*READING PASSAGE*
--------------------------------------------------

In the acknowledgement section of my recent book on intuition, I even thanked Steve for introducing me to a more complicated version of parallel interactive connection (a bidirectional one), and for the privilege of working in his laboratory. I was aware that esepcially the latter was somewhat hyperbolic, because I gave as much as I got in our collaboration. I kept taking the statement and putting it back in various drafts. But the part of me that wanted him to feel appreciated and good about himself won. The idea that there are two pools of digestive enzyme in the pancreas is now well accepted (although the idea that the two pools are interactive, is not yet). However the body of Steve’s work, which includes a more extensive theory, is worthy of considerably more recognition than it has received to date.

Perhaps Steve took me too seriously when I thanked him for the privilege of working in his lab, and felt he was calling in a debt. In retrospect I do feel my urge to “take care of him” was a mistake. But I doubt if this alone was the critical factor in Steve’s revisionist telling of what happened the morning after the experiment. More likely it was one of a number of parallel interactive factors that came together to motivate his behavior.

--------------------------------------------------

*DIRECTIONS FOR THIS TASK*
Carry on the passage about the collaboration with Steve, beginning right after its final sentence.

Stored items from a collection

--------------------------------------------------

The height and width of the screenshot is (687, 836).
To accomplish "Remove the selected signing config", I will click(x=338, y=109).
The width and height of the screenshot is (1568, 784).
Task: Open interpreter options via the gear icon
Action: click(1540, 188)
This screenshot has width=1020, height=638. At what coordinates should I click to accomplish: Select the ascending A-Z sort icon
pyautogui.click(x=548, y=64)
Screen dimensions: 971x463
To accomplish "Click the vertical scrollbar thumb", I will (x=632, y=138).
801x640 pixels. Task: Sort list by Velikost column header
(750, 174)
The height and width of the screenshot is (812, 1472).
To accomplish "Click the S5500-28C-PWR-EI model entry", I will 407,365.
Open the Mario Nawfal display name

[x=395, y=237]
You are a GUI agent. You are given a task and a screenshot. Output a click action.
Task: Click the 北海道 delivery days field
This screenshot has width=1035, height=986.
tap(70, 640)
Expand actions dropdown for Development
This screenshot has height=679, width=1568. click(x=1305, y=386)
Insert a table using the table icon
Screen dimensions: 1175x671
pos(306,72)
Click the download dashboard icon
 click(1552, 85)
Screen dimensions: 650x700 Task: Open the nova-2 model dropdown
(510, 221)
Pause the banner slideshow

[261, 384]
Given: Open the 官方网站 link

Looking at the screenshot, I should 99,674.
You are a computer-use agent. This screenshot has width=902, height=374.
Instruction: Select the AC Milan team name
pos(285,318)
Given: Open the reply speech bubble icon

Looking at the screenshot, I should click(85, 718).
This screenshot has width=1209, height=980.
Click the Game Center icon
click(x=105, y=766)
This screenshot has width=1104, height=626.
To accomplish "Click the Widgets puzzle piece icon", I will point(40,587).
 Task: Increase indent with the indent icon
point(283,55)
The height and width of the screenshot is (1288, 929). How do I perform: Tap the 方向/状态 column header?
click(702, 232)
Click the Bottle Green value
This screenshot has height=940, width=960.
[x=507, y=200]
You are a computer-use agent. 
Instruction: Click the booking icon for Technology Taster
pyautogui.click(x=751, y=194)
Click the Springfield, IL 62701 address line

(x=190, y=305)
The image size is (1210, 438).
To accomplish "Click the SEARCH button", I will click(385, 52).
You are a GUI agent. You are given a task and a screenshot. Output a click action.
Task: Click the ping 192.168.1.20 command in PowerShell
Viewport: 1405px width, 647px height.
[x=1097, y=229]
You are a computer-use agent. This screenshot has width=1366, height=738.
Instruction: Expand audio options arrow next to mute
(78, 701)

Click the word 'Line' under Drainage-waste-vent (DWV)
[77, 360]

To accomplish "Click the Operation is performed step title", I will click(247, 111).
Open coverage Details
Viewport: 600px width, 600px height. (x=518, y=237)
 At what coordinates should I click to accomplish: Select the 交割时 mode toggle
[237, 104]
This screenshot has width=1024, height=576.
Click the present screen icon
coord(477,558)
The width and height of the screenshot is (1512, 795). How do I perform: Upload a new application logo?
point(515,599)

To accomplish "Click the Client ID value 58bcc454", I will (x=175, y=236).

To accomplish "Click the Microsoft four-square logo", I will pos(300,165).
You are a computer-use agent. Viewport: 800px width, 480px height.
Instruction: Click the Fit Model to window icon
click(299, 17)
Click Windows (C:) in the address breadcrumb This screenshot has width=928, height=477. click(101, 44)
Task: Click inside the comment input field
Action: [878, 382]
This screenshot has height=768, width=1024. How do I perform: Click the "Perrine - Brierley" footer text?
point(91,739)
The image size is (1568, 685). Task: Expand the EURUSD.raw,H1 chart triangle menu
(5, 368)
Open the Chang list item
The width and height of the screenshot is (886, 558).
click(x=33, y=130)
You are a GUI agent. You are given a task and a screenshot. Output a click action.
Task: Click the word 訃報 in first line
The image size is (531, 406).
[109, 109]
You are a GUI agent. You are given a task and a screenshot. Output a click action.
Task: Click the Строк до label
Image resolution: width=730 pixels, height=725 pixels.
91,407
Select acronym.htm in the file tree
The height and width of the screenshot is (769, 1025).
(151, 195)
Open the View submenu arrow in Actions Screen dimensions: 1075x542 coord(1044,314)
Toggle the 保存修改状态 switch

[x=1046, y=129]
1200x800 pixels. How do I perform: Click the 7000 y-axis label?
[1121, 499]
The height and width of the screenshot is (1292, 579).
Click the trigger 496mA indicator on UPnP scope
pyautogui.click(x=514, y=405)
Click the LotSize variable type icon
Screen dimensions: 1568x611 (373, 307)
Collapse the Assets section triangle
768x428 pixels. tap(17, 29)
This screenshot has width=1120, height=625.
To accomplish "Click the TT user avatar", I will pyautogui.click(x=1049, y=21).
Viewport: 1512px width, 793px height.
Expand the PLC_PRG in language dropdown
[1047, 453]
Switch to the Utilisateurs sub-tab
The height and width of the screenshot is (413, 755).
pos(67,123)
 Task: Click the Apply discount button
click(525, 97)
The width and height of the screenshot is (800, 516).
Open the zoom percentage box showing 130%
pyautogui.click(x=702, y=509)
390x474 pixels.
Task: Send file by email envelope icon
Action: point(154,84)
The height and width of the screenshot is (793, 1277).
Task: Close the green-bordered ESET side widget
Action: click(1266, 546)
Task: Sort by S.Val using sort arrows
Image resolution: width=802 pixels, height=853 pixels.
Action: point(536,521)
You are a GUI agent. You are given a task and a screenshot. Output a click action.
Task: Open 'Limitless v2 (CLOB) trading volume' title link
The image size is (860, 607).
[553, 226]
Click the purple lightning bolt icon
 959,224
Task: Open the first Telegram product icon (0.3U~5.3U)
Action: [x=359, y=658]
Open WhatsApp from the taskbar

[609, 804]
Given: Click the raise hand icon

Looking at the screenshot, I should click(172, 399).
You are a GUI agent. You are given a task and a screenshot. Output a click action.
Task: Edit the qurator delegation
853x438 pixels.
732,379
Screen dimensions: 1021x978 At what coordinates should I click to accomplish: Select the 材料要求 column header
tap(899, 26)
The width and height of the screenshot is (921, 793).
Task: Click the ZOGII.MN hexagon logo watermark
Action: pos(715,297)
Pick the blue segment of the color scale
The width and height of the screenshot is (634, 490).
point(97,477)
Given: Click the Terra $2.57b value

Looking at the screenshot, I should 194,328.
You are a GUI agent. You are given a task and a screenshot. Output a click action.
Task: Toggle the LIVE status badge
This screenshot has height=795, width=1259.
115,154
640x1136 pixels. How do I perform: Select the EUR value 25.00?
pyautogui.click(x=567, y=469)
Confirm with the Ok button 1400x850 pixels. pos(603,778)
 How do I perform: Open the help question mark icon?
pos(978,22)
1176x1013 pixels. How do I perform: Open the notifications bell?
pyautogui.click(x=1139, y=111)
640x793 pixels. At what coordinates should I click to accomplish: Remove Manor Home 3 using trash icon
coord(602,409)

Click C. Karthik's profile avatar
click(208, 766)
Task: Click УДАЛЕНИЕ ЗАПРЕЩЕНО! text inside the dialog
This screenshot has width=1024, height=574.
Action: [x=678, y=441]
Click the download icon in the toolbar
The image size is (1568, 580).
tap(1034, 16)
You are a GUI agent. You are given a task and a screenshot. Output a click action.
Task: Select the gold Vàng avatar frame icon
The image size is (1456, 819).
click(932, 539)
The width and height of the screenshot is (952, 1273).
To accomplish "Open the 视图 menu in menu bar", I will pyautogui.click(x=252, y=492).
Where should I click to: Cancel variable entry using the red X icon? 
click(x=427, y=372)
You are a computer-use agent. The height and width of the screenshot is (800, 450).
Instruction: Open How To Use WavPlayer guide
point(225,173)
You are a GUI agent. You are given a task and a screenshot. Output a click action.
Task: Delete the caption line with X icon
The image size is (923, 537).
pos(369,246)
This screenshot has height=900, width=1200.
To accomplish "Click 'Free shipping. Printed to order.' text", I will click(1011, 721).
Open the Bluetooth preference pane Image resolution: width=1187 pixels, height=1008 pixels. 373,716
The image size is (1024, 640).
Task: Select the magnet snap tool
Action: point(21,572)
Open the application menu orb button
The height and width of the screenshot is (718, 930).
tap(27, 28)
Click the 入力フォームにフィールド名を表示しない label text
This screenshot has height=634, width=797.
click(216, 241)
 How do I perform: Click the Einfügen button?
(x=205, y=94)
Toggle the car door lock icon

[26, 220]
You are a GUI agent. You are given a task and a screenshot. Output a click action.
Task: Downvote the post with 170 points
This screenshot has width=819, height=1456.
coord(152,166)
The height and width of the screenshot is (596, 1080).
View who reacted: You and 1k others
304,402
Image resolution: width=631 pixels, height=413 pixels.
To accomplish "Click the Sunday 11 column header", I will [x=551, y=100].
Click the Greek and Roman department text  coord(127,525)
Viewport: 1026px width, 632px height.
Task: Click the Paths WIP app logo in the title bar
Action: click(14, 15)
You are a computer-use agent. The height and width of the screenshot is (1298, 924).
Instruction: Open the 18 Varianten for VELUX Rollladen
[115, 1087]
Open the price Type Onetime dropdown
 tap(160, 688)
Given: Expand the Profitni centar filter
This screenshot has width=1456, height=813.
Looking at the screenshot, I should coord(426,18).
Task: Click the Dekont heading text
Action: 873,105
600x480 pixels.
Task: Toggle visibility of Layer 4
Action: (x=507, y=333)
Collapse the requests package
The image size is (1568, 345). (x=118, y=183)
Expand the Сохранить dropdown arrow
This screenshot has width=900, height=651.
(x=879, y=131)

--------------------------------------------------

*TASK RESPONSE*
#Me Too

This was not the first time something like this had happened. Both times, how Steve chose to rewrite history follows the pattern exposed by the #Me Too movement--men, for whatever combinations of reasons, appropriating what does not rightfully belong to them. His attempt to rewrite history was gender abuse of an intellectual sort. Academics all too often write out or minimize the contributions of those they supervise, as well as of other collaborators. Those written out can be male as well as female, but given gender relations, it happens much more to females than males. One great female scientist who had this unfortunate experience was Rosaland Franklin, whose work was eventually recognized as key to the discovery of the genetic code. Another was Candice Pert, who was eventually recognized as the discoverer of endorphins, and there are many more. There are many other female scientists who have been so successfully written out that we are unlikely to hear about them much. Moreover, there must be many, many more who have been so successfully written out that we are unlikely to hear about them at all.

Steve’s rewrite doesn’t change my personal knowledge of what happened. But it does dampen some of the joy that surrounds my memory of the experience. It wraps it in a veil of misinformation. As been true of so much of our public life recently, the truth is opposed by alternative facts that can turn what actually happened on its head. This misinformation over time encrusts the actual experience, even if it was very positive, in a layer of frustration and pain.

In some sense I would have preferred that he write me out entirely, rather than fictionalize me as an ingénue who is sure she made an error and whom he can enlighten about the meaning and importance of the results. The ingénue framing is in some sense the flip side of “Lock her up.” Women becomes threatening if they intrude on what males feel to be their prerogatives. They have to be contained, either by chants of imprisonment or by fictitious narratives in which they serve as the foil for the prowess of men.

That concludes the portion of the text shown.